近期,宁波大学附属妇女儿童医院患儿术后离世事件持续受到关注。
围绕公众关切,浙江省委省政府明确要求依法依规、实事求是推进处置工作,并派出工作组加强督导。
宁波市同步派出工作组进驻医院,进一步开展调查处置、推动问题整改,维护正常医疗秩序与患者就医需求。
一、问题:围绕诊疗全过程的多环节风险暴露 据宁波市卫健部门此前通报,2025年11月14日晚,患儿许某某在该院接受心脏手术后不幸离世。
调查组通过调取资料、实地核查、谈话询问等方式开展全面调查,并对发现的病历违规问题立案调查,同时启动医疗事故技术鉴定程序。

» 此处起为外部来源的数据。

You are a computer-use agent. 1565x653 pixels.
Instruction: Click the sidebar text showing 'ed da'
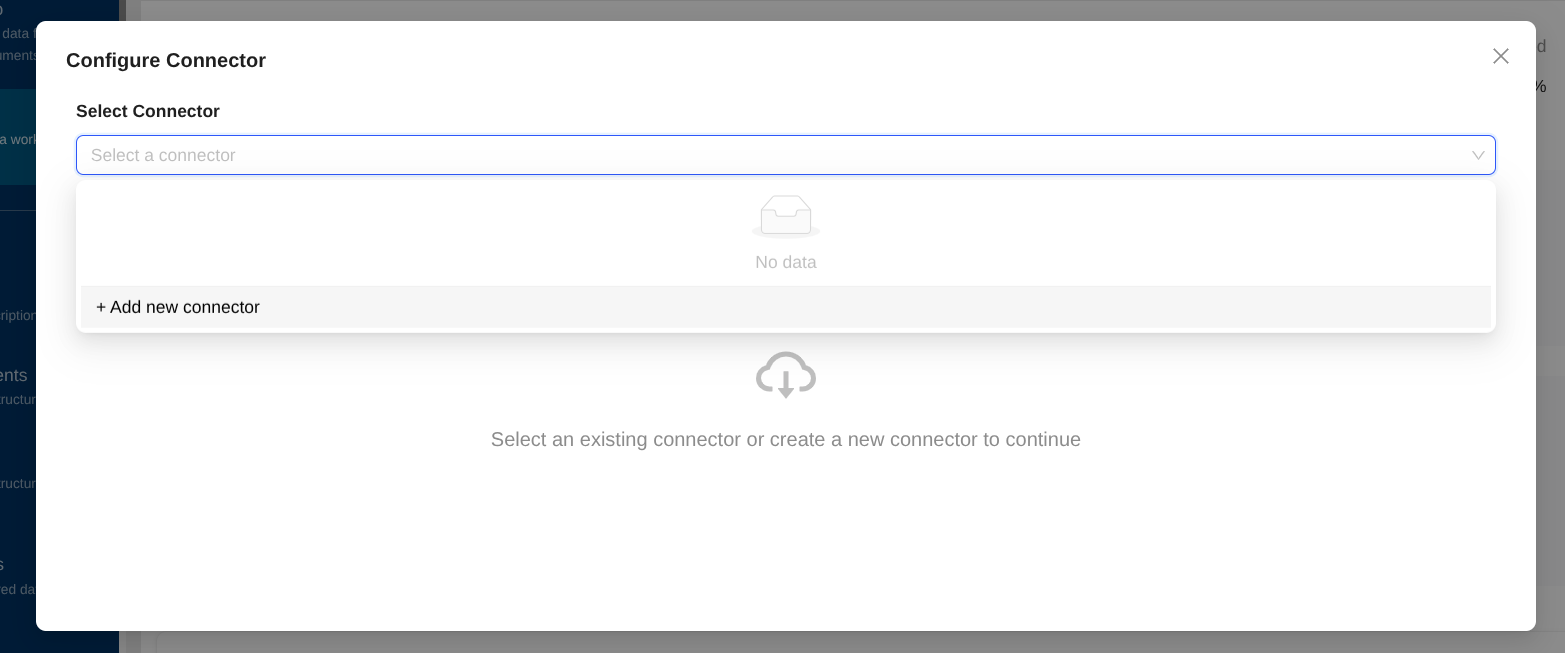coord(17,589)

通报指出,初步调查认为,医疗团队在手术风险评估、手术操作、术中沟通告知、术后监护处置等环节存在不足或缺陷;此外,医院在医疗质量安全制度落实、风险防范、应急处置、人文关怀等方面也暴露出问题。
需要强调的是,具体医疗过错及其责任程度仍需在医疗事故技术鉴定等程序完成后予以明确。

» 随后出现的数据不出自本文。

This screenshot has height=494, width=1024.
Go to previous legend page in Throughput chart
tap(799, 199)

二、原因:制度执行、能力建设与沟通机制短板叠加 从通报反映情况看,问题既涉及个体医疗行为,也折射出医疗机构治理体系的薄弱环节。
其一,风险评估与分级管理不严,重大手术的术前评估、团队讨论、应急预案等关键流程若执行不到位,容易放大不可预见风险的后果。

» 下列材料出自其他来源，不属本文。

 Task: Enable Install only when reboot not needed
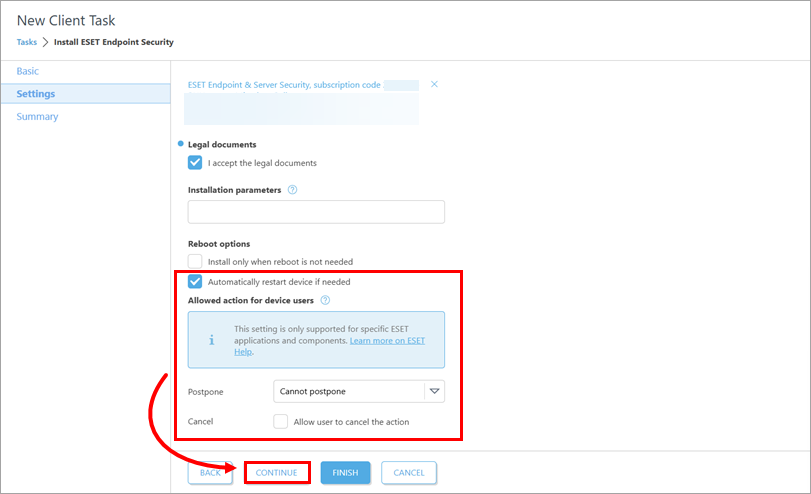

其二,质量安全制度“有规不循”与过程控制不足并存,病历管理违规提示部分环节存在内控缺口,影响医疗行为可追溯与责任核查。
其三,突发情况处置与信息沟通机制不健全,术中突发状况是否及时告知、告知如何规范记录,直接关系医患信任与事后救济的透明度。
其四,人文关怀不足在高风险诊疗场景中更易引发认知偏差,若缺乏清晰、持续、可理解的沟通,容易造成社会层面误读与情绪累积。
三、影响:既关乎个案公正,也事关医疗公信与行业治理 患儿离世给家庭带来沉重伤痛,依法依规查明事实、明确责任、保障权利是基本要求。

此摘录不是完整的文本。